A CVaR-based distributionally robust approach for distribution networks reconfiguration with distributed generation

Distribution network reconfiguration (DNR) is a critical task for ensuring the reliability, economic operation, and resilience of distribution systems, particularly under the influence of uncertain and fluctuating distributed generation (DG). Existing DNR models often fail to adequately address the stochastic nature of DG output, leading to suboptimal network performance. In this paper, we propose a novel distributionally robust DNR (DR-DNR) model to address the problem of DG output uncertainty. To make full use of DG, the distributionally robust-based conditional value-at-risk (CVaR) of discarded power is introduced into the objective function of minimizing network loss. To balance the robustness and economic efficiency, distributionally robust chance constraints are integrated into the proposed model.
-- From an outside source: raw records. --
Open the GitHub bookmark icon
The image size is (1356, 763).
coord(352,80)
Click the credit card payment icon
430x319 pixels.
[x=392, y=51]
We transform the proposed model into a mixed-integer second-order cone programming (MISOCP) problem through the duality principle and approximation of CVaR. Numerical experiments on three test systems validate the effectiveness of the proposed approach. The results demonstrate that the DR-DNR model improves reliability by 44.8% compared to deterministic models and achieves lower network losses and substation output compared to robust models, while enhancing DG utilization. These findings highlight the model's potential for practical applications in modern distribution systems with high DG penetration.